Le docteur Raymond l’avait appelé quelques jours plus tôt pour prendre de ses nouvelles, et Rémi avait proposé à son confrère de le retrouver à la terrasse d’un café. Il avait eu l’idée de cette rencontre plus informelle pour signifier qu’il ne ressentait plus le besoin de confronter son malaise à l’œil expert d’un spécialiste, mais avait davantage envie d’une entrevue plus légère entre confrères conscients que leur métier avait son lot de difficultés, et parfois, de tragédies. Assis cet après-midi-là face au soleil qui annonçait un printemps radieux, Rémi se prit à savourer ce moment comme une petite joie simple, mais nécessaire.

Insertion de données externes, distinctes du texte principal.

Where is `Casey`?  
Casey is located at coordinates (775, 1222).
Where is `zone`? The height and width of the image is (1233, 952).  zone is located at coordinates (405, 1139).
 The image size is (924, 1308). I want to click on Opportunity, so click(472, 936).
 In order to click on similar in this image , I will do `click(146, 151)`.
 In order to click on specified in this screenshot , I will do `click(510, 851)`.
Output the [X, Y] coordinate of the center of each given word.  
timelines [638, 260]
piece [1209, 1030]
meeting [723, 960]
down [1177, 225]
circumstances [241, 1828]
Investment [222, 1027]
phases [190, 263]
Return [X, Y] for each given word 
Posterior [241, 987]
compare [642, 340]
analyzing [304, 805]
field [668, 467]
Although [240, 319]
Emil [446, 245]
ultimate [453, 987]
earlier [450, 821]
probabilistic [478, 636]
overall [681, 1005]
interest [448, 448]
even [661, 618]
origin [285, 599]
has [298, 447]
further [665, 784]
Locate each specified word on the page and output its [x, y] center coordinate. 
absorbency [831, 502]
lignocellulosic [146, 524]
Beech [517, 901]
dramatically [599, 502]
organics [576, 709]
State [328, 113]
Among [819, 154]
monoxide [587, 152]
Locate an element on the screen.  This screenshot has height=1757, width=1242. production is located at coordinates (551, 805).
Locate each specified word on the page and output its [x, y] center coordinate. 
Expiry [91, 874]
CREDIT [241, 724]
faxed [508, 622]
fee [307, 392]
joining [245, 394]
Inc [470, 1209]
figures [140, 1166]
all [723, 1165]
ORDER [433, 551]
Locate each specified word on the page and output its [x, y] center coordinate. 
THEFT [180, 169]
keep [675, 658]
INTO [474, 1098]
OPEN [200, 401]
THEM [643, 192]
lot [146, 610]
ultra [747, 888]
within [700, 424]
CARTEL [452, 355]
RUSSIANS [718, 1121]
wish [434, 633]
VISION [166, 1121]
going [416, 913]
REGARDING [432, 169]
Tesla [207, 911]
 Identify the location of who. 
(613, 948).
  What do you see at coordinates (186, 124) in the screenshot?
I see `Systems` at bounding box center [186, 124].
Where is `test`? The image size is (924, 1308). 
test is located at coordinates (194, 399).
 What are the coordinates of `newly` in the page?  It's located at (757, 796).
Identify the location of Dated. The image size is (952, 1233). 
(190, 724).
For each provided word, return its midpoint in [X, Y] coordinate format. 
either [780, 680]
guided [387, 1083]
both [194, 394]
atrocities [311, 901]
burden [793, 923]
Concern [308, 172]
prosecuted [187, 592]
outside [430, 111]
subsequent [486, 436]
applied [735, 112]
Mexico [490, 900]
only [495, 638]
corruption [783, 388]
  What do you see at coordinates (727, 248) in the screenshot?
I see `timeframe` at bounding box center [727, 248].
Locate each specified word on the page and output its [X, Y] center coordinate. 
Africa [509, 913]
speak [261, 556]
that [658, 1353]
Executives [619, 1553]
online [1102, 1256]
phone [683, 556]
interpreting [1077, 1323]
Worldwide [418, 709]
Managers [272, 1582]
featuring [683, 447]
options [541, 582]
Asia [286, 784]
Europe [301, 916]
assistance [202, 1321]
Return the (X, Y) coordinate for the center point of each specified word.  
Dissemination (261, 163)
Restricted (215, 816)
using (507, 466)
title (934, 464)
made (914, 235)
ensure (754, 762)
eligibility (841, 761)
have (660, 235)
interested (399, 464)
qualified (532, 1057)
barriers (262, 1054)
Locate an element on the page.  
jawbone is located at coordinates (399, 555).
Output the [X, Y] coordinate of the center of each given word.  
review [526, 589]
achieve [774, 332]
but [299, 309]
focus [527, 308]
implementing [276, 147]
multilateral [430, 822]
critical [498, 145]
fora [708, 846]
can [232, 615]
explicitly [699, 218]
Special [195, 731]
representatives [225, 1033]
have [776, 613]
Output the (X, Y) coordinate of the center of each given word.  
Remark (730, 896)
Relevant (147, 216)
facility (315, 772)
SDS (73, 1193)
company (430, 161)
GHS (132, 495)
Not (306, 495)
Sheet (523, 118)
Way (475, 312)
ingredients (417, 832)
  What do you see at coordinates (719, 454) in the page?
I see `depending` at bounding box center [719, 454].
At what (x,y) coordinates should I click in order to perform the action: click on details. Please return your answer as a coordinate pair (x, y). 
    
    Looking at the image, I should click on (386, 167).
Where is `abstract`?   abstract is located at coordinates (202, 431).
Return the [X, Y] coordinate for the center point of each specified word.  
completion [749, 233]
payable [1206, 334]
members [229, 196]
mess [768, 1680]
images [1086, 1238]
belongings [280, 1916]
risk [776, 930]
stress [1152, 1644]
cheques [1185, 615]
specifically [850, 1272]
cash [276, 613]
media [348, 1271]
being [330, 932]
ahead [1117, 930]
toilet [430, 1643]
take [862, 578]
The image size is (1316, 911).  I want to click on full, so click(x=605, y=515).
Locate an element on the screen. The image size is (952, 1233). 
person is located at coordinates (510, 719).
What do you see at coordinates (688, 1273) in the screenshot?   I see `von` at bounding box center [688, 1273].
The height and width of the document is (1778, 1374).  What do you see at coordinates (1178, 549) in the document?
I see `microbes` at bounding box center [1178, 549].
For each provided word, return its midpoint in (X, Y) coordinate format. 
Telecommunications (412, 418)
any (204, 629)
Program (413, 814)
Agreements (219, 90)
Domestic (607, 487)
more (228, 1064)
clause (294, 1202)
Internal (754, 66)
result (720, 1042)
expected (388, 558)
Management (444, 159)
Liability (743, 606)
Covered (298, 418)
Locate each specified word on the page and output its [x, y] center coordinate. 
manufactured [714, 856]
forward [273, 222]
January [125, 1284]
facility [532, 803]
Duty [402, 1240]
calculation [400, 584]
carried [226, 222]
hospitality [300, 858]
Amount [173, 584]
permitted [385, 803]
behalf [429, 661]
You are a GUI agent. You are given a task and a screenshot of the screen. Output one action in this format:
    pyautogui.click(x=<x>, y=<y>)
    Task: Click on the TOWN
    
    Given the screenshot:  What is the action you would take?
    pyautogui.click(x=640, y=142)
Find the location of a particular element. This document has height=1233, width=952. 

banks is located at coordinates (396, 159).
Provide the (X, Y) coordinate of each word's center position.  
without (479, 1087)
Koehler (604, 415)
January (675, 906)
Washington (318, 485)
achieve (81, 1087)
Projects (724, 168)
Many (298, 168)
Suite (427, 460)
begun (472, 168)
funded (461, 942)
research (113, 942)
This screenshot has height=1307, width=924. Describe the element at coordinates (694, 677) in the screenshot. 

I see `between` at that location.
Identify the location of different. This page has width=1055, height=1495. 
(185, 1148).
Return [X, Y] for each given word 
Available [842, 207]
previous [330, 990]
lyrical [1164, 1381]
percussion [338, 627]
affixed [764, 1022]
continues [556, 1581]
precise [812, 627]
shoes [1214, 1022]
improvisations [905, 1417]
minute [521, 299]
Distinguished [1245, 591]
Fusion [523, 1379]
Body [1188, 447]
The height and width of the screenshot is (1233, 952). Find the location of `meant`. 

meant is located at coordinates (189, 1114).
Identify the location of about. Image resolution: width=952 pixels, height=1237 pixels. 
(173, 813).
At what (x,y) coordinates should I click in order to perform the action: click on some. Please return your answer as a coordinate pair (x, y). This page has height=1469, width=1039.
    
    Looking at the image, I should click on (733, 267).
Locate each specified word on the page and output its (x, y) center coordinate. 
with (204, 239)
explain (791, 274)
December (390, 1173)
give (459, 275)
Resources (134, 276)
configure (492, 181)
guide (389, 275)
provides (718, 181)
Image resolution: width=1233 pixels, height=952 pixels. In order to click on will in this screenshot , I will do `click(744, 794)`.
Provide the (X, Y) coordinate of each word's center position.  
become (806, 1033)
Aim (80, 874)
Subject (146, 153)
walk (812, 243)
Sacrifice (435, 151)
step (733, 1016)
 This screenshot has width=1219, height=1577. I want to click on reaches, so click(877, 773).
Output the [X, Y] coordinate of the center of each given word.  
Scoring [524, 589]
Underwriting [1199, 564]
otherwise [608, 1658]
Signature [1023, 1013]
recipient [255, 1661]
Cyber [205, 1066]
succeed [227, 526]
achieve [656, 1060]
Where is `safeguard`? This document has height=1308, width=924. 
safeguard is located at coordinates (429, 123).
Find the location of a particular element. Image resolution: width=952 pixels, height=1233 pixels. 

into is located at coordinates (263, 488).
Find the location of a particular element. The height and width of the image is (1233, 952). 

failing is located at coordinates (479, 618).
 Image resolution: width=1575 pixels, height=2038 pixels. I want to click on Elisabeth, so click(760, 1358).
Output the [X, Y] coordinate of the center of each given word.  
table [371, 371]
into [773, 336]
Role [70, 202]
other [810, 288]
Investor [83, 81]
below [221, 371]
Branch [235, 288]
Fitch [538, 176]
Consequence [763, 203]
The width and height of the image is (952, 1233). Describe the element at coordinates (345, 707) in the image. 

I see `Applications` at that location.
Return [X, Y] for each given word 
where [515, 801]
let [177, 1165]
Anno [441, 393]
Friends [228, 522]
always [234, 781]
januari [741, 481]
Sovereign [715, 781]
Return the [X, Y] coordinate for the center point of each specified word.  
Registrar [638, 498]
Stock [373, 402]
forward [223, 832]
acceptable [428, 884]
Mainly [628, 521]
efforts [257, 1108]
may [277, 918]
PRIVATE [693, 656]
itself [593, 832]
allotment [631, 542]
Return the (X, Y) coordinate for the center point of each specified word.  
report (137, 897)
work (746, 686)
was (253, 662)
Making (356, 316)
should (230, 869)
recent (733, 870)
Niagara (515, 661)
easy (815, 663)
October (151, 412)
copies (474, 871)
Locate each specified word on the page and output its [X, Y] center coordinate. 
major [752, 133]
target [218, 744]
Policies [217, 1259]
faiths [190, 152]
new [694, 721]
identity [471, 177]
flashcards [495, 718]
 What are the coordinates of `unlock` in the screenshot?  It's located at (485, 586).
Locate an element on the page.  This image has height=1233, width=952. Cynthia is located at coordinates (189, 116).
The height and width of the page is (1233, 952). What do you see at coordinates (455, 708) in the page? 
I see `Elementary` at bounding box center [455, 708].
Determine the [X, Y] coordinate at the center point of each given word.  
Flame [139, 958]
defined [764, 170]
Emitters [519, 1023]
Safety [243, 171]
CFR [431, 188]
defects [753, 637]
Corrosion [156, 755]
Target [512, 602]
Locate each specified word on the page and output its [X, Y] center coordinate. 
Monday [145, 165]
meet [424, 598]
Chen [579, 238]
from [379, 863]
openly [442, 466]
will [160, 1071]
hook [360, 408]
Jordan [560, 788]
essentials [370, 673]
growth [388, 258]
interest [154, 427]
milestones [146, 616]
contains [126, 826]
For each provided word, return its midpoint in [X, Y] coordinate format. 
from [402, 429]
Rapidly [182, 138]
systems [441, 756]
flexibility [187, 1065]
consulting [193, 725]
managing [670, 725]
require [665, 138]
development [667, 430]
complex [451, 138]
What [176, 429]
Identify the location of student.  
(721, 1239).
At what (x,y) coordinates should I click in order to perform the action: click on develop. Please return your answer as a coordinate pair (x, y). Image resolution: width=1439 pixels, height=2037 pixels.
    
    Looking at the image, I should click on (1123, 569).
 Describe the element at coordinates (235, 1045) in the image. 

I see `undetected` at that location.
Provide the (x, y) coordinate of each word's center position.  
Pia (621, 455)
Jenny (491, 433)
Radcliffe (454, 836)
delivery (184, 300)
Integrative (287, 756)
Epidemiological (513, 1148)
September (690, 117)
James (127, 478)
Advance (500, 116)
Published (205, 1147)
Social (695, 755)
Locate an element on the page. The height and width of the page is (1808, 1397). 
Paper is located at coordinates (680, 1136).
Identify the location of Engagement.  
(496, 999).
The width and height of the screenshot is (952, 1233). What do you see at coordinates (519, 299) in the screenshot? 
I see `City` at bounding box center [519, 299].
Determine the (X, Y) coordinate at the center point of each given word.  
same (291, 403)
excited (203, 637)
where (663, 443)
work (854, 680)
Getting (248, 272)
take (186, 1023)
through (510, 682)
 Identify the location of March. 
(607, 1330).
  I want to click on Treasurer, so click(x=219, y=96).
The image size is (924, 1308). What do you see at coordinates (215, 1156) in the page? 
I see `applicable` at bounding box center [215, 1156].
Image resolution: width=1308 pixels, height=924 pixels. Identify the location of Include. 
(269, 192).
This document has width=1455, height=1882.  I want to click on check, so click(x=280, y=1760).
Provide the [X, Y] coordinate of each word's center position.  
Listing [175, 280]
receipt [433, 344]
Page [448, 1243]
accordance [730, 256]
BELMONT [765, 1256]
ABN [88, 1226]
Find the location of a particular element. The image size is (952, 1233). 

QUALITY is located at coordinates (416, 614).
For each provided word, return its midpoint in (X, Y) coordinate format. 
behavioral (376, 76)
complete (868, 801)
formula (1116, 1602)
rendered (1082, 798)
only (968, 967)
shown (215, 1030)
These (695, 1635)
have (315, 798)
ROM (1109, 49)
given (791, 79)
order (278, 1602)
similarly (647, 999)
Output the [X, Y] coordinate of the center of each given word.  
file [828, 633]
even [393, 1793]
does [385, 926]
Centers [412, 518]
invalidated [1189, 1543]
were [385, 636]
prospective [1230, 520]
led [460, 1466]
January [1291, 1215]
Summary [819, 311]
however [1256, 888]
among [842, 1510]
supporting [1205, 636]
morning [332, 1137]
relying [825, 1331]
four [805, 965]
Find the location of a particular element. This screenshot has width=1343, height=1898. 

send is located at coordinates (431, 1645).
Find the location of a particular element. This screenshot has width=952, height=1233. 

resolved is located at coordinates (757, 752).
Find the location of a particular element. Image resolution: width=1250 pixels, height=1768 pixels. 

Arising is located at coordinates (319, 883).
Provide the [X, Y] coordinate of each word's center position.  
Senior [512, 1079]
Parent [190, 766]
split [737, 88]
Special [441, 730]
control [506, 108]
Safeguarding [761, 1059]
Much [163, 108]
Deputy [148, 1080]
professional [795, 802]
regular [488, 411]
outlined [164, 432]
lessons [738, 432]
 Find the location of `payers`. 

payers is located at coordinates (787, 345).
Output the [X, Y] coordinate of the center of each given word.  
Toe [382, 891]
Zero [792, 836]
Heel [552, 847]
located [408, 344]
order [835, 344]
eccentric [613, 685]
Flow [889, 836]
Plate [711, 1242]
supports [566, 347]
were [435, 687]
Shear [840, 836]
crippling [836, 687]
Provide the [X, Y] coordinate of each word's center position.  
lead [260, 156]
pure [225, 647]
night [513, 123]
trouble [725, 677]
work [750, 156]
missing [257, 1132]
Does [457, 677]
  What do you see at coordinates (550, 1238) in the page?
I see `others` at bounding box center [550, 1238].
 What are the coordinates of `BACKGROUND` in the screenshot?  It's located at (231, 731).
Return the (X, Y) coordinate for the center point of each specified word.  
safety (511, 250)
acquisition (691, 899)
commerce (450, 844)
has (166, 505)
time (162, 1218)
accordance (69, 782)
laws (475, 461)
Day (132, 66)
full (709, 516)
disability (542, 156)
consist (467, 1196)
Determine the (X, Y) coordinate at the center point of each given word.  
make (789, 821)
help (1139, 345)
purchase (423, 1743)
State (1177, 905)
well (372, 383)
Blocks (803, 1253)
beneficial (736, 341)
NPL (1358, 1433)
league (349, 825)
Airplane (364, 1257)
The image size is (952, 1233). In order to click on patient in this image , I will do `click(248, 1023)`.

– Finalement, dit-il les yeux fermés en inclinant la tête pour mieux profiter des premiers rayons printaniers, le bonheur, je n’y crois pas trop, c’est un état qui s’étale dans la durée. Franchement, je suis trop pessimiste pour me dire que je suis capable de vivre avec cet état d’esprit-là. Par contre, il y a mille et une joies que l’on peut trouver dans notre quotidien, qui ne durent que quelques minutes, comme ici et maintenant : ce sont ces petites joies-là qui me font du bien.
– Je suis vraiment heureux de vous voir plus serein, moins confit dans le remords et la culpabilité.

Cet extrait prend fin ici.